PROVIDED TEXT ->
>>>
Re: Measuring relation free space

From: Noah Misch <noah(at)leadboat(dot)com>
To: Greg Smith <greg(at)2ndQuadrant(dot)com>
Cc: Bernd Helmle <mailings(at)oopsware(dot)de>, jaime(at)2ndquadrant(dot)com, pgsql-hackers(at)postgresql(dot)org
Subject: Re: Measuring relation free space
Date: 2011-12-18 16:56:25
Message-ID: 20111218165625.GB6393@tornado.leadboat.com
Views: Raw Message | Whole Thread | Download mbox | Resend email
Thread:
Lists: pgsql-hackers

On Fri, Dec 16, 2011 at 02:02:03AM -0500, Greg Smith wrote:
> On 12/15/2011 04:11 PM, Noah Misch wrote:
>> Is one of those index figures simply wrong, or do they measure two senses of
>> free space, both of which are interesting to DBAs?
>
> I think the bigger one--the one I was aiming to measure--also includes
> fill-factor space. It should be possible to isolate whether that's true
> by running the function against a fresh index, or by trying tests with a
> table where there's no useful fill. I need to add some of those to the
> test example suite.

No, both measures include fillfactor space. From a brief look at the code, the
proposed function counts space in non-leaf pages, while pgstattuple does not.
<<<
EXTRACTED ENTRIES ->
>>>
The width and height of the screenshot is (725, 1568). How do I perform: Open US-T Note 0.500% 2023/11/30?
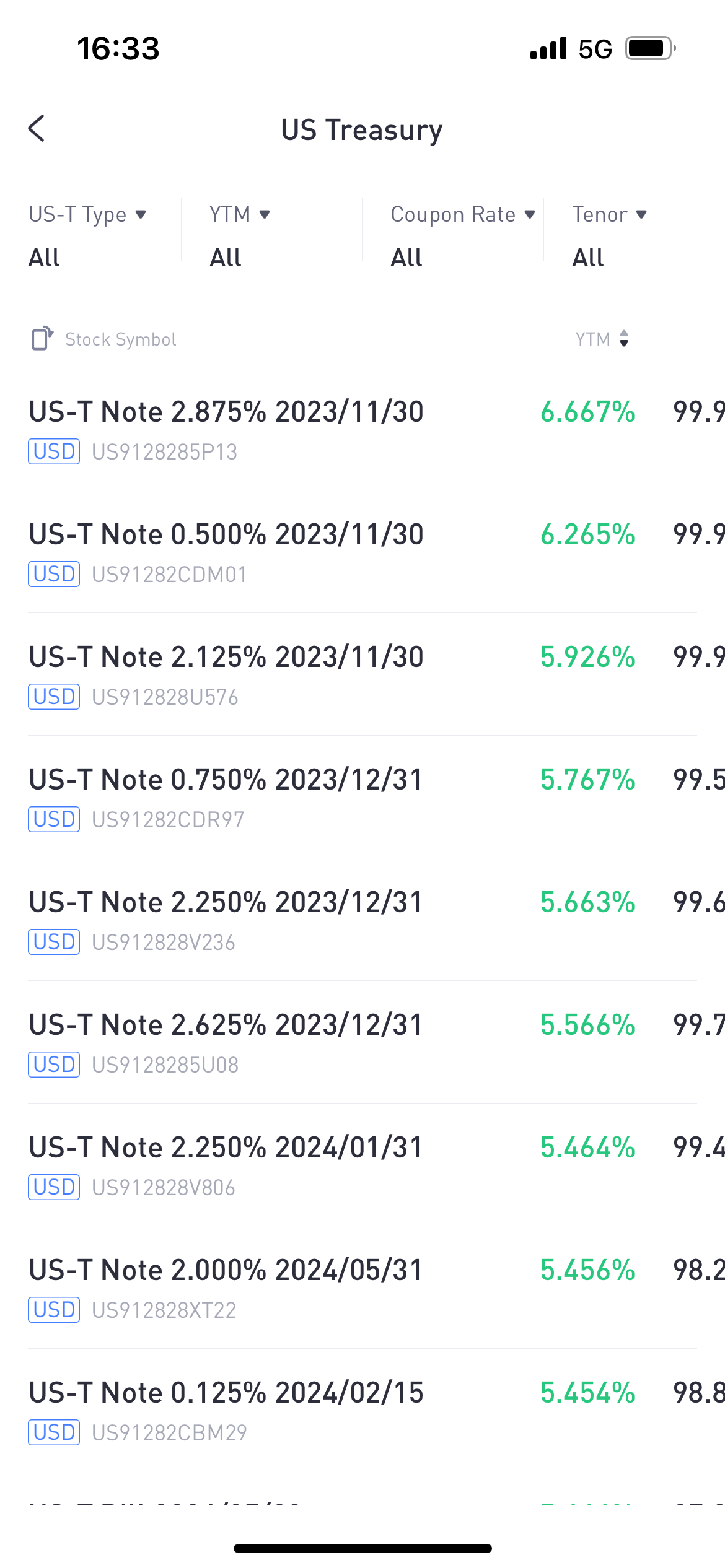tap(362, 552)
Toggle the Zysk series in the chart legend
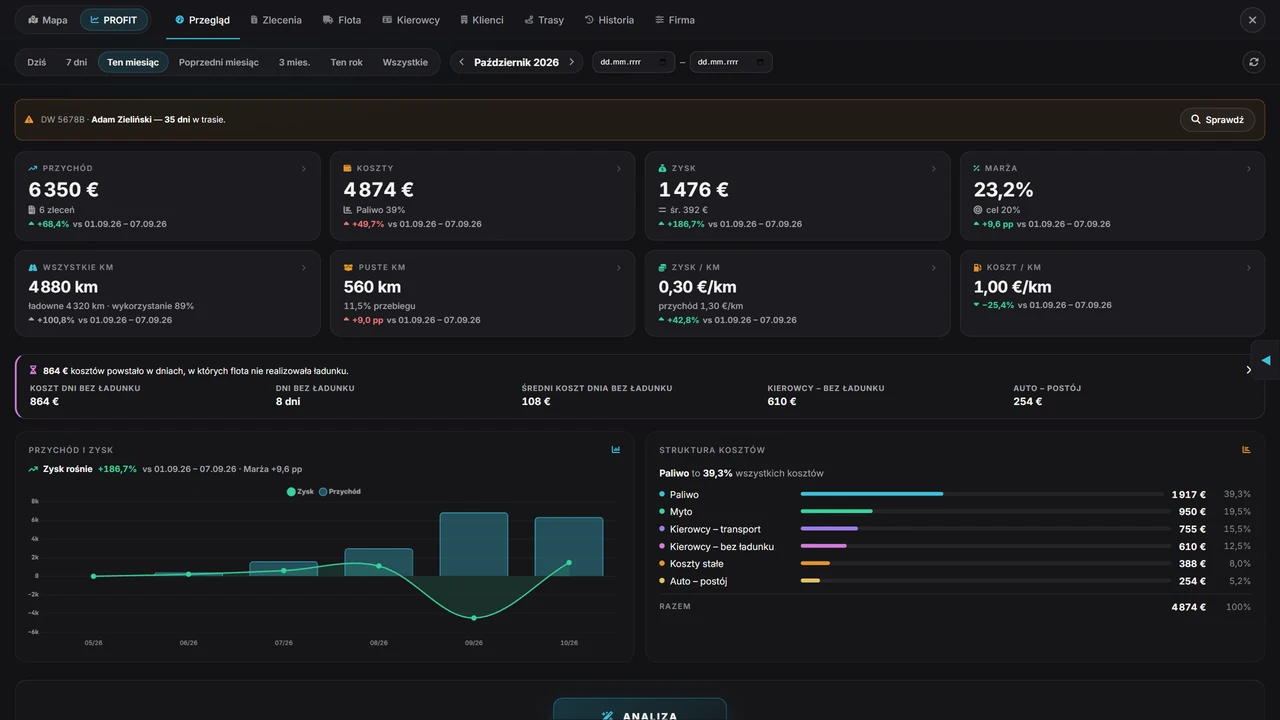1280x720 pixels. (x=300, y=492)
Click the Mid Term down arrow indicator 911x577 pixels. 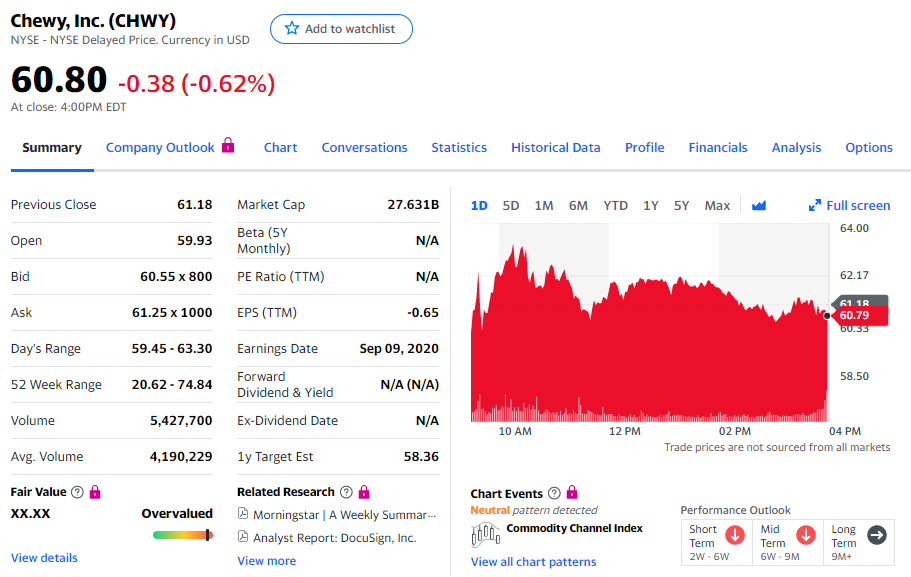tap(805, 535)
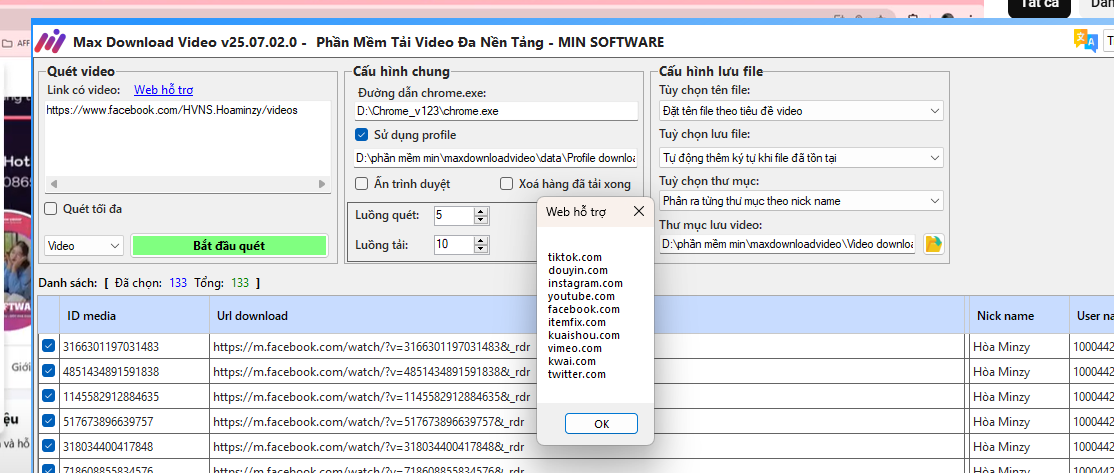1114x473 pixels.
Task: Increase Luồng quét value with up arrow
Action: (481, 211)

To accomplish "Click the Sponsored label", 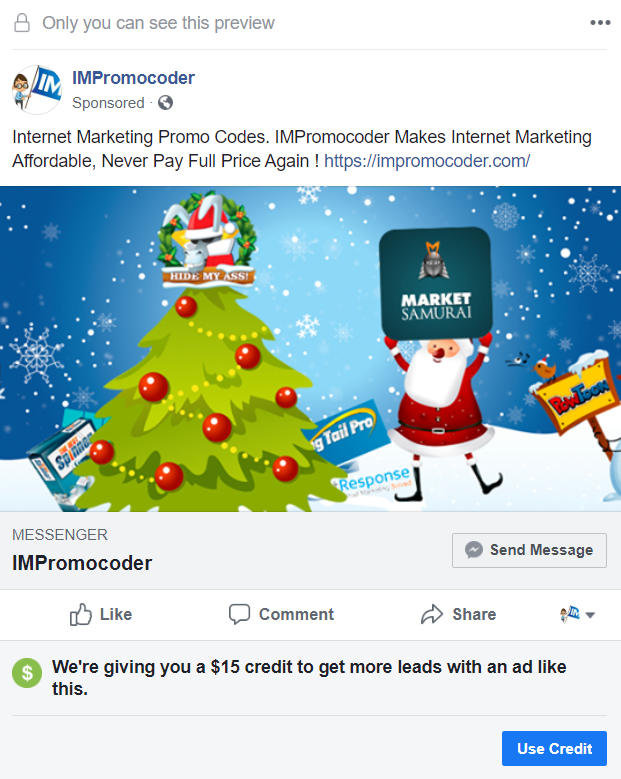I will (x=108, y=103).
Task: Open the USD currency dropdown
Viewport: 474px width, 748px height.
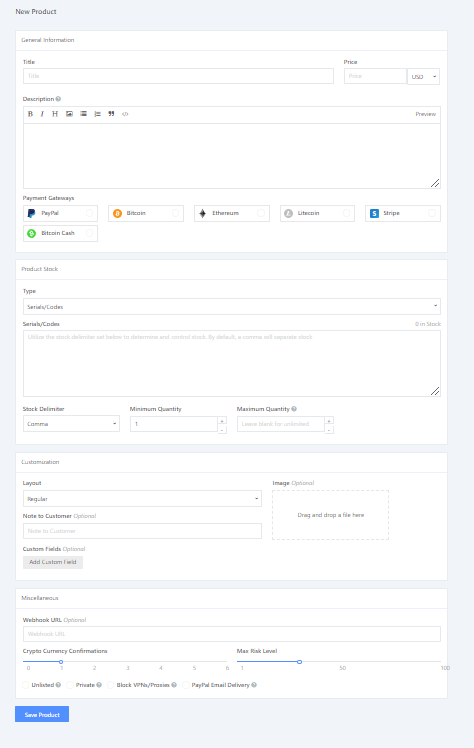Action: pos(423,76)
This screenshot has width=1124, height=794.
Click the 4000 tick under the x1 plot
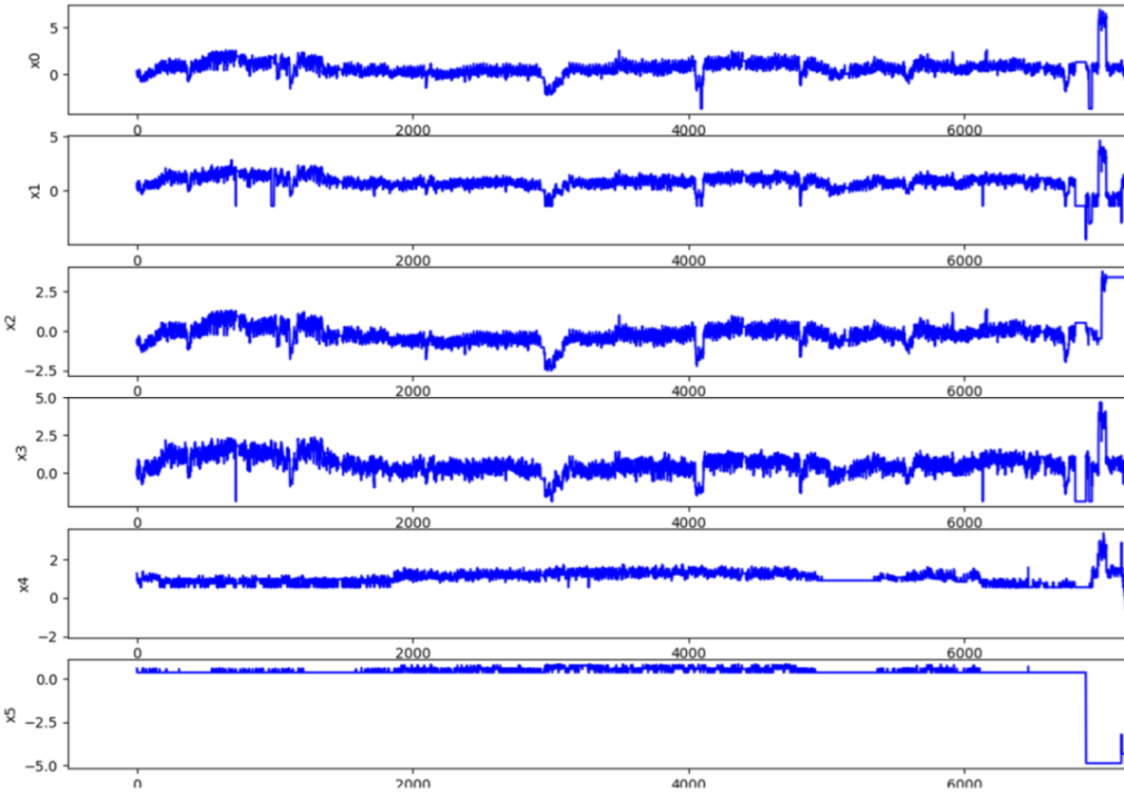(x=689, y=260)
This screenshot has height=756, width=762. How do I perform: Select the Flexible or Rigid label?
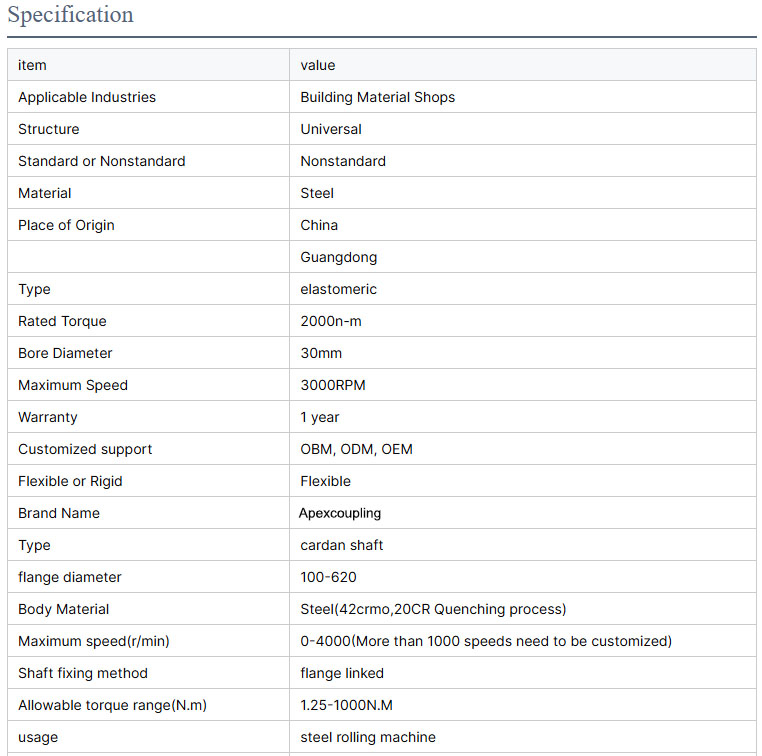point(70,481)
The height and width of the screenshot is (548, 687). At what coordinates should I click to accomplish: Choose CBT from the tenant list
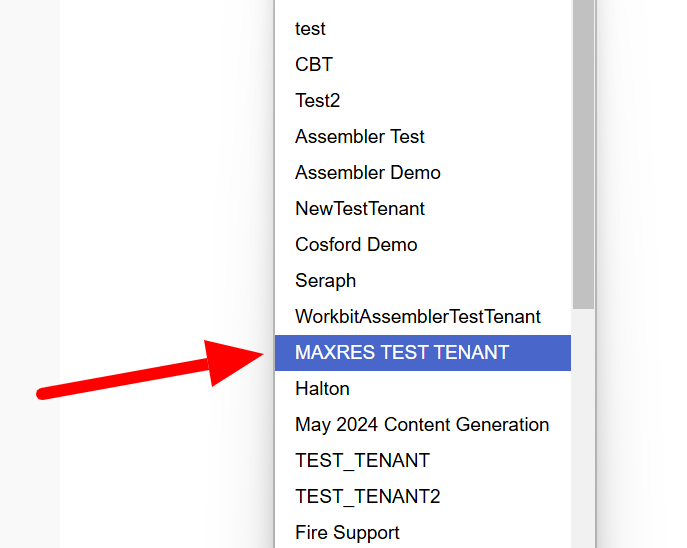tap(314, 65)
<<<
WHAT YOU WILL DO ->
[A] Reproduce the rows word for word, from the first row through the line containing "1280x720 pixels. (x=300, y=492)", including both ends. Leave the pictures out.
[B] Resume the mailing list message on measuring relation free space, starting right after its final sentence.

TASK-BY-TASK OUTPUTS ->
[A]
The width and height of the screenshot is (725, 1568). How do I perform: Open US-T Note 0.500% 2023/11/30?
tap(362, 552)
Toggle the Zysk series in the chart legend
1280x720 pixels. (x=300, y=492)

[B]
Also, the proposed function counts half-dead pages like live pages, while
pgstattuple counts them like dead pages.

One could perhaps justify those choices either way, but they seem too esoteric
for DBA exposure. I recommend choosing a policy on each and making both
pgstattuple() and any new code respect that policy.

> Shaking out the alternate implementation ideas was really my goal for
> this CF here. The major goal of the next revision is to present the
> options with a measure of their respective accuracy and runtime. If I
> have to give up just a of bit of accuracy and make it much faster,
> that's probably what most people want as an option. When Jaime and I
> come back with an update, it really needs to have benchmarks and
> accuracy numbers for each option. That may be complicated a bit
> depending on how much of the table or index is cached, so isolating that
> out will be a pain.

The previous submission seemed to boil down to a speedier version of "SELECT
free_percent FROM pgstattuple('foo')". (Some of the other statistics aren't
cheap.) Considering that, the code does belong in the pgstattuple module.

The sampling approach you have mentioned sounds promising, especially for
indexes. For heap bloat, it may be hard to improve on pg_freespacemap-based and
check_postgres-style estimates with anything less than a full heap scan.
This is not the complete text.